Singaporean and his Vietnamese wife jailed for living on prostitution earnings

By The Straits Times/Elena Chong   May 11, 2016 | 07:20 am PT
Singaporean and his Vietnamese wife jailed for living on prostitution earnings
Quek Choon Leong (left) and his wife, Huynh Thi Kieu Trang ran a sophisticated vice ring comprising 32 prostitutes and 10 staff from July 2011 to July 23, 2013, when they were arrested. Photo by The Straits Times.
Singapore sentenced the couple for 33 months in prison for running a large-scale vice enterprise for about two years and earned $25,000 to $28,000 a month.

Quek Choon Leong, 34 was jailed for 33 months on Wednesday (May 11).

He and his wife, Huynh Thi Kieu Trang, 35, ran a sophisticated vice ring comprising 32 prostitutes and 10 staff from July 2011 to July 23, 2013, when they were arrested.

They pleaded guilty in April this year to 33 and three charges of vice-related offences respectively. Quek had 64 other charges taken into consideration during sentencing.

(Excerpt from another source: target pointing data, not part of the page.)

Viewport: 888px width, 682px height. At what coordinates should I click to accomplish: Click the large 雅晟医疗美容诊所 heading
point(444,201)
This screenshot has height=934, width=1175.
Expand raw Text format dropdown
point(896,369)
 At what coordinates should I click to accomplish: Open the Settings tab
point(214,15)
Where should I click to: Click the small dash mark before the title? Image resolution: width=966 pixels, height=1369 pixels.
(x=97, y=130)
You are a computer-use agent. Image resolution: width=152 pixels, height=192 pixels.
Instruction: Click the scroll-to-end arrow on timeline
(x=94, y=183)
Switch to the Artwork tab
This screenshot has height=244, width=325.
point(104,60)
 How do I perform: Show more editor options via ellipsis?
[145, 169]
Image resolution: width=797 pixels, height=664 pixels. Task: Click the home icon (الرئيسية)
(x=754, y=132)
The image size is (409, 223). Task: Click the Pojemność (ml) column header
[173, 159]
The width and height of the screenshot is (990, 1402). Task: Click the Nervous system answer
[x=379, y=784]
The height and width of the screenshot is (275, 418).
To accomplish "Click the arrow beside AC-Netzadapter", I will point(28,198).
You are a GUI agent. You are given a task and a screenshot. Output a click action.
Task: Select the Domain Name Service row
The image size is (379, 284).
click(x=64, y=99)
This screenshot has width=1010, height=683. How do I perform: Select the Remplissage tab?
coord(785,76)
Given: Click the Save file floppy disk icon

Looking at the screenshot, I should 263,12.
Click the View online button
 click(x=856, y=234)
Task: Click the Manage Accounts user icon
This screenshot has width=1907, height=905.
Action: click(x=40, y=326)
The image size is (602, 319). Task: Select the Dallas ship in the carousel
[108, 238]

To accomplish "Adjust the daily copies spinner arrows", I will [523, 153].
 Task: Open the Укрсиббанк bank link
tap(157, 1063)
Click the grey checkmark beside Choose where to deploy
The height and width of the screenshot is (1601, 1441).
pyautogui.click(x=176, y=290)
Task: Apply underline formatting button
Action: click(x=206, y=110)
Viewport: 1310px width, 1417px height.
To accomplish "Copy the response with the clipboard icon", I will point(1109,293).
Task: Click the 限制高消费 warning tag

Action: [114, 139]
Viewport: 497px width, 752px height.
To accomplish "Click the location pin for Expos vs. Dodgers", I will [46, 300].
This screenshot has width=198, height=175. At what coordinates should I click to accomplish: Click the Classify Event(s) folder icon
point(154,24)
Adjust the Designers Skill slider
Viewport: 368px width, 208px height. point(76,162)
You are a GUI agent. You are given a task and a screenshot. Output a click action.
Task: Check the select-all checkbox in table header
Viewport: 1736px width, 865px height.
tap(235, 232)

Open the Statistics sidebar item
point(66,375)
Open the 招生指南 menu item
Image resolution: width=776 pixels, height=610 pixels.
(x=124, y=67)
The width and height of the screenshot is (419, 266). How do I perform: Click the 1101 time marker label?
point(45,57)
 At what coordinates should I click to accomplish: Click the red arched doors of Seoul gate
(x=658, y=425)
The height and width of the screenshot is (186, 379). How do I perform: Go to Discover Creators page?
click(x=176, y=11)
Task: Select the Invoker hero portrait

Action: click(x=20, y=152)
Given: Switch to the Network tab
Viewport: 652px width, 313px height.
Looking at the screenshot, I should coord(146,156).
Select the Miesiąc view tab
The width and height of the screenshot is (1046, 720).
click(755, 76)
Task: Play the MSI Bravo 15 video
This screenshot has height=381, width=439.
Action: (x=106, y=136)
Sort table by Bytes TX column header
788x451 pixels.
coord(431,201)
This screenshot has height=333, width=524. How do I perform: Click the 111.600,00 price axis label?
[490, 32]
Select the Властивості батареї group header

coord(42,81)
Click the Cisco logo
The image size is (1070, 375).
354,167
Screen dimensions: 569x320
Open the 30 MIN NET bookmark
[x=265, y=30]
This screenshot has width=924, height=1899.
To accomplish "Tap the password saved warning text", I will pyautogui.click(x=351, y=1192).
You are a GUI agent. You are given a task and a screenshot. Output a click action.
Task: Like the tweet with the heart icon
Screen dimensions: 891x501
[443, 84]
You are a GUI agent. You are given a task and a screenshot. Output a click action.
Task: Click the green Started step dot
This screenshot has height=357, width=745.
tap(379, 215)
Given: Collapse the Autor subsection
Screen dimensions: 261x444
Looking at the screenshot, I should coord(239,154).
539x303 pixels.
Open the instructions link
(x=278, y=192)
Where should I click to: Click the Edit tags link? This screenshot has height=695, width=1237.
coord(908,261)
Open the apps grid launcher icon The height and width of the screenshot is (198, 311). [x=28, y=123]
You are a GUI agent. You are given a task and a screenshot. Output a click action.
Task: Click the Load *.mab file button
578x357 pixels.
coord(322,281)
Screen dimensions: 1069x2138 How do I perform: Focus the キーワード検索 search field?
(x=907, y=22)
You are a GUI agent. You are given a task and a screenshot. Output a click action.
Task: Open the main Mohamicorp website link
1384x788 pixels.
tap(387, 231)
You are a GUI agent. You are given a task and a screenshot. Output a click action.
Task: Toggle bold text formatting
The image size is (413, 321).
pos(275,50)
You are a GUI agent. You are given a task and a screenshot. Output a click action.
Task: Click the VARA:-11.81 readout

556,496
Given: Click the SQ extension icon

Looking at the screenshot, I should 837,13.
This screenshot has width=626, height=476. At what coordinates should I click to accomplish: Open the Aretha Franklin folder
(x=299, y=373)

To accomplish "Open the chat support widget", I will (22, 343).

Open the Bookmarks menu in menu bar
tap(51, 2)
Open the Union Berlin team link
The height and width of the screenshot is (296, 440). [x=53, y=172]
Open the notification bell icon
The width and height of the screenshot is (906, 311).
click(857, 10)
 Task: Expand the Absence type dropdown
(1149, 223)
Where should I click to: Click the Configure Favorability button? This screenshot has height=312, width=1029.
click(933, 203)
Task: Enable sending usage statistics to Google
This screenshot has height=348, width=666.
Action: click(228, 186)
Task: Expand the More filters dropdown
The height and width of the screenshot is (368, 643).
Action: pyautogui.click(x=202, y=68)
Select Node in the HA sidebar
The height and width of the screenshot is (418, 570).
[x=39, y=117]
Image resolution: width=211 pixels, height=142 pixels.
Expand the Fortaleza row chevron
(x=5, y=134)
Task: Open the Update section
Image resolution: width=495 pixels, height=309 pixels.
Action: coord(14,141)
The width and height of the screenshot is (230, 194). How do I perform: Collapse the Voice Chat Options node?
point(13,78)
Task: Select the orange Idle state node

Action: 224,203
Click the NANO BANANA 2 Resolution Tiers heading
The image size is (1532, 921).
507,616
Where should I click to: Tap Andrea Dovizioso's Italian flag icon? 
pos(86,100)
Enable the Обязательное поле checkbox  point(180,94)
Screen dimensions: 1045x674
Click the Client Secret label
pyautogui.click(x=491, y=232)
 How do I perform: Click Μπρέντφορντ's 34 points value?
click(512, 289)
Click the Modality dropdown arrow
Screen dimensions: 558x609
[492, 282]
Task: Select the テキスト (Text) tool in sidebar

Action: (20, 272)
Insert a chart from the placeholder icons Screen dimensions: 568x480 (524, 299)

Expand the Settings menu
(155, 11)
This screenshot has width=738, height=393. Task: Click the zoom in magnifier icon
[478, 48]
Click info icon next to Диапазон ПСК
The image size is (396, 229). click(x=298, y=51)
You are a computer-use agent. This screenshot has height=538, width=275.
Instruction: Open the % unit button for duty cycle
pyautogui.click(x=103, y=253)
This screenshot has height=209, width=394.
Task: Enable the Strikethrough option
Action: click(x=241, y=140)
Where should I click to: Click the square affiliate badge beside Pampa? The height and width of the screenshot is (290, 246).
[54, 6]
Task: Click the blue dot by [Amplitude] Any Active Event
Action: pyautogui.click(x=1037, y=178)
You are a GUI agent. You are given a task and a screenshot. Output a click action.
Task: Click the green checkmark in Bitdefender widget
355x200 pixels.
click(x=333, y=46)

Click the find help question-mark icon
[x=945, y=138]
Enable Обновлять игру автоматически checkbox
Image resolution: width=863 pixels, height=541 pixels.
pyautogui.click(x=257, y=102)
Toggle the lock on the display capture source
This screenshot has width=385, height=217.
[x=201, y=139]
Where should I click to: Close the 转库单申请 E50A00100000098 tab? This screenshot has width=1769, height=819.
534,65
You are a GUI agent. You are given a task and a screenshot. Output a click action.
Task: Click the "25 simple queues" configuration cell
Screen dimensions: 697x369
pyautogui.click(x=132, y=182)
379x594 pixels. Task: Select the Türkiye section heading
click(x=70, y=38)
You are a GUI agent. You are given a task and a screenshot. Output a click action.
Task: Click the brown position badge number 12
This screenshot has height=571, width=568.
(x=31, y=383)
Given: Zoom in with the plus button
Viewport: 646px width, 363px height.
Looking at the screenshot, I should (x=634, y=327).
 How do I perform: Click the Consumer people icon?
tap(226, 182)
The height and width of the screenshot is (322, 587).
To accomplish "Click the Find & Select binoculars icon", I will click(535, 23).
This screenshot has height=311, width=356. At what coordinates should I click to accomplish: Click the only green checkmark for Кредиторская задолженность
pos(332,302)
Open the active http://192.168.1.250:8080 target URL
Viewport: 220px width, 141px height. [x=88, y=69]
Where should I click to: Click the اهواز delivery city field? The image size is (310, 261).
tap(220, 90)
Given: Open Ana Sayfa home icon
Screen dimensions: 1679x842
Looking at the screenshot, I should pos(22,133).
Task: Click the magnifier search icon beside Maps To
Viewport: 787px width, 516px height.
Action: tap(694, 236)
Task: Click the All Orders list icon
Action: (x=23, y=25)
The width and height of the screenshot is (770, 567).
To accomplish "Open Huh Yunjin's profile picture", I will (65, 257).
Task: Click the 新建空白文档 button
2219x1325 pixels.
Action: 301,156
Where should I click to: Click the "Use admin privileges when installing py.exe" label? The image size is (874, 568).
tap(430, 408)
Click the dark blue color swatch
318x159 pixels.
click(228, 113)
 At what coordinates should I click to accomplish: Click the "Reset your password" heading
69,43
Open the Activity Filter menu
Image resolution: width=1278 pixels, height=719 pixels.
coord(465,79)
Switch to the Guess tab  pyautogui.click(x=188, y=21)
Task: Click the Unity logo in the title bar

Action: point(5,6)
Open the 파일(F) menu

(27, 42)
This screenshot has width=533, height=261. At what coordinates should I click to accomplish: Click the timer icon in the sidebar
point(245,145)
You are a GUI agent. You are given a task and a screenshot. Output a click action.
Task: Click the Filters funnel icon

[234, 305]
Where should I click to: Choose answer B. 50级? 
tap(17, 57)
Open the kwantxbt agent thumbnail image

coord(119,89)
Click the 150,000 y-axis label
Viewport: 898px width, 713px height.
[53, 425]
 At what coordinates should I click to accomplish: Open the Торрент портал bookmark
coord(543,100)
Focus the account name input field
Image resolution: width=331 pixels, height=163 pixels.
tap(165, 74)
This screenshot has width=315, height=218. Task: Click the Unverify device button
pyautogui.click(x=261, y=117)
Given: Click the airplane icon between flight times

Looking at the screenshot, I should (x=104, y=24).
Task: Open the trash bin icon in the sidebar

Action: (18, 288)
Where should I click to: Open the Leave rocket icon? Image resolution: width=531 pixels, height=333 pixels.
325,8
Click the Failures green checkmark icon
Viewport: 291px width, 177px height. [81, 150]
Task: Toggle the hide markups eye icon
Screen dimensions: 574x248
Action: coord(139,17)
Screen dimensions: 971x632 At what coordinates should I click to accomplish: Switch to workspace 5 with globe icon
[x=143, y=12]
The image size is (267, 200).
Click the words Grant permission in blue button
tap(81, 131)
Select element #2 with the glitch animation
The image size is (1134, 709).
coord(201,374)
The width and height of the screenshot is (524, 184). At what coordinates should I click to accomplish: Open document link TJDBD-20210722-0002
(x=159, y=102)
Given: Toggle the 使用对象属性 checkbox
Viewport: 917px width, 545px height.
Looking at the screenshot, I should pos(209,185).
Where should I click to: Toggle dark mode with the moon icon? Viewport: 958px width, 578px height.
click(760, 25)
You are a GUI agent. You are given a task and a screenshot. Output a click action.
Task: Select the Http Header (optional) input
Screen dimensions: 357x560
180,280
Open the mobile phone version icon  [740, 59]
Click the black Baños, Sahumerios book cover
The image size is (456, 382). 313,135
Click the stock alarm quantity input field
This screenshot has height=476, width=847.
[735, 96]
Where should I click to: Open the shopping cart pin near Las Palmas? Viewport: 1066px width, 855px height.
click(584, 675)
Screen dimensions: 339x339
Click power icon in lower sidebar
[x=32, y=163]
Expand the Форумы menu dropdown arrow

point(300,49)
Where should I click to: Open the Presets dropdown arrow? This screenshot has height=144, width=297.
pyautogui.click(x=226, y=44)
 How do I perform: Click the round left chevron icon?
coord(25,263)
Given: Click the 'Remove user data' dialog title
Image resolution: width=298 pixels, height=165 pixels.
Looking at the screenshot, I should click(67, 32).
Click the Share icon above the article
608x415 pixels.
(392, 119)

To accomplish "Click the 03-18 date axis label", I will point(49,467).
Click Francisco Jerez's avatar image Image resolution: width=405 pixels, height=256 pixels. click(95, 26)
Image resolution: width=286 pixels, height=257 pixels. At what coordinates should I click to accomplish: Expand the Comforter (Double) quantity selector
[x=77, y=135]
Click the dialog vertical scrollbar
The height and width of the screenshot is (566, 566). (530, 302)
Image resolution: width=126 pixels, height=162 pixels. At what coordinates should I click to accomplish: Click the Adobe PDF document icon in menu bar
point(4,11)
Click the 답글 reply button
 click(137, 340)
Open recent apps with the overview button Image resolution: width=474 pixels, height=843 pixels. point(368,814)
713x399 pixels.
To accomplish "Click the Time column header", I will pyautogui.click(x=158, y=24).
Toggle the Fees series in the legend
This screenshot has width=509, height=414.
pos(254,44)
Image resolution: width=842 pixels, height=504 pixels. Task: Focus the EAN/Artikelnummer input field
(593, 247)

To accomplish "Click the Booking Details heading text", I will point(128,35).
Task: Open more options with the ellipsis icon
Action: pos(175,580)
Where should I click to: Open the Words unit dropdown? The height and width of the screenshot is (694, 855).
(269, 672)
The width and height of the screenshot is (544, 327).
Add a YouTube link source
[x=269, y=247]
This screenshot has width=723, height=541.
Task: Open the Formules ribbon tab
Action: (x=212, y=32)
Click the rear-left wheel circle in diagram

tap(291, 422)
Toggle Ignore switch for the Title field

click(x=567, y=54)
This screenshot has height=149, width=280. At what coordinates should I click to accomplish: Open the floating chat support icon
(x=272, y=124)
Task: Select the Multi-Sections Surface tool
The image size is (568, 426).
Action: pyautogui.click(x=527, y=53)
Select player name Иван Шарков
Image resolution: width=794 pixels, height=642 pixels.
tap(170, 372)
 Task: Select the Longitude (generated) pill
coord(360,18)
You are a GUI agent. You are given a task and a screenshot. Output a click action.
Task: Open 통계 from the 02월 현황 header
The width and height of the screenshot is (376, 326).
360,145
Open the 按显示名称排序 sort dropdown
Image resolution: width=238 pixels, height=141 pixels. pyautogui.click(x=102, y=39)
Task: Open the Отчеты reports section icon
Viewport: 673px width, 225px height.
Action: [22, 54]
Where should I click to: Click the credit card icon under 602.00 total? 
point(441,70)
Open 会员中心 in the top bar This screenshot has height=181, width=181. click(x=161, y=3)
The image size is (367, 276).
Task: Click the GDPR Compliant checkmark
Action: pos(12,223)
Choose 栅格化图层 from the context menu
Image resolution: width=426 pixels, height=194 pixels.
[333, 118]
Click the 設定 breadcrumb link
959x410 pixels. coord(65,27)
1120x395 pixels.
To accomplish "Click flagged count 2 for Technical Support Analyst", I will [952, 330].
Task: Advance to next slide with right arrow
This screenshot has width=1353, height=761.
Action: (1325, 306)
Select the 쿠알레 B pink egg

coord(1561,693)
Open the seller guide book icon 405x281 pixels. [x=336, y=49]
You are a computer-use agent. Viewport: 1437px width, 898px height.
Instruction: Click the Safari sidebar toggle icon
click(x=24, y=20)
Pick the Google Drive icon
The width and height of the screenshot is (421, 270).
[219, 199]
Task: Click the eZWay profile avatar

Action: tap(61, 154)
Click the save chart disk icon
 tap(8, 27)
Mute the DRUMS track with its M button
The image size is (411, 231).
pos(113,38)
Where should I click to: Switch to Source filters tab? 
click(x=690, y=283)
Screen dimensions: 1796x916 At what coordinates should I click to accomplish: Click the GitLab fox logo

Huynh was serving a 29-month jail sentence on 34 of 103 charges including obstructing the course of justice when she was brought back to court to face to face nine more charges committed while she was out on bail.

The court heard at Huynh, who had a Taiwanese boyfriend, came to know Quek when she came to Singapore in 2005. She kept in touch with Quek after breaking up with her boyfriend and lived with him whenever she visited Singapore.

They rented a lodging house in Tembeling Road in 2006. A housemate suggested to her to source for Vietnamese women to rent out rooms to, and she managed to secure tenants for the lodging house.

After the couple were evicted, they moved to stay with friends at a condominium in Lorong 40 Geylang.

It was in Vietnam, where she went to prepare for the birth of her first child, that she told her acquaintances that she could rent them a place in Singapore.

While staying at the condo, she helped a Vietnamese woman fetch girls from the airport, offered them a place to live, and helped collect money from them for the woman.

After the couple were evicted, they rented two lodging houses in Geylang, and subsequently resided in Ceylon Road.

Around mid-2010, a freelance prostitute told the couple she earned more as a prostitute than as a hostess.

The following year, Huynh suggested to her husband that they propose to their tenants to work as prostitutes under them. This meant the women would hand over a share of their earnings in return for accommodation, meals and help in extending their stay here.

Quek initially opposed the idea but agreed after his wife told him it was "trade practice" for prostitutes to hand over $10 per $70 to $80 earned from each customer.

On average, the couple had about 20 Vietnamese women working under them each month.

Huynh employed several helpers, including two agents in Vietnam, as contacts to recruit attractive women. The women had to sign tenancy agreements and would incur a financial penalty if they broke any "rules".

Huynh also hired lookouts for law enforcement officers in Geylang so she could warn her workers.

The court heard that Quek gambled at Resorts World Sentosa casino and converted his prostitution earnings into chips totalling $29,000 on June 4, 2013, $23,630 on June 12, and $27,950 on July 4 that year.

Sometime before early August last year - weeks before Huynh was jailed - she again arranged for Vietnamese girls to come to Singapore to work as prostitutes, but Quek did not know this until he saw the three women, aged 22 to 28, said Deputy Public Prosecutor Zhou Yihong.

The prostitutes had to hand over their earnings, with a part of it to the couple, and the remaining to be returned when they went home. They had to, among other things, charge a minimum of $80 for sexual services, and leave the condominium unit in Changi, which the couple had rented in October 2014, for work.

Huynh was given another 10 months' jail in April this year.